On the last day of the season, we made our play on this big ole gobbler. That morning we spotted the gobbler in a planted corn field strutting by himself. Later in the morning, he was gone. The only place to set-up there was in a patch of green grass out in the middle of the corn field. I wore Mossy Oak Obsession from head to toe, because it had a green color to it. I thought this pattern would help me to become invisible in the grass. I didn’t use a decoy, since I wasn’t sure where this gobbler had left the field. My buddy stayed back near the car with his binoculars to see if the gobbler came out in a part of the field that I couldn’t see. By the time I got set-up, my watch reported 10:00 am. I made my first series of calls with a Primos (www.primos.com) diaphragm turkey call to try and get the turkey to gobble. But instead of gobbling, he stepped out of the woods into the field 35-yards from me. I waited until he came 10-yards closer and took the shot.

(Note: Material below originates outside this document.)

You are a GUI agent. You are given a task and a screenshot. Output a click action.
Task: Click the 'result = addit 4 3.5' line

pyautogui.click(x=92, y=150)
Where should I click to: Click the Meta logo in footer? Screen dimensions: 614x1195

The gobbler tipped over and lay still on the ground. I walked up to the bird and turned him over, and I could see his spurs were enormous. When I first had seen the turkey, I knew his beard was exceptionally long. When we measured him, the beard was 13-1/2-inches long, and each spur measured 2-1/8-inches. When we put the bird on the scales, he weighed 26 pounds. I knew for certain this was the big gobbler we’d been searching for, because he was so much bigger than all the other turkeys we’d seen that season. I registered him with the National Wild Turkey Federation, the only official scoring organization right now. Not only was this gobbler the Iowa state record, he also was the number-two bird ever taken in the Eastern Typical category. Iowa has an exceptional number of big corn-fed turkeys. The biggest gobbler I ever have harvested there weighed 29 pounds, 15 ounces. That bird had 1-3/4-inch spurs and a 12-1/2-inch beard. If I had registered that bird, he would have been the number-three gobbler ever taken in Iowa.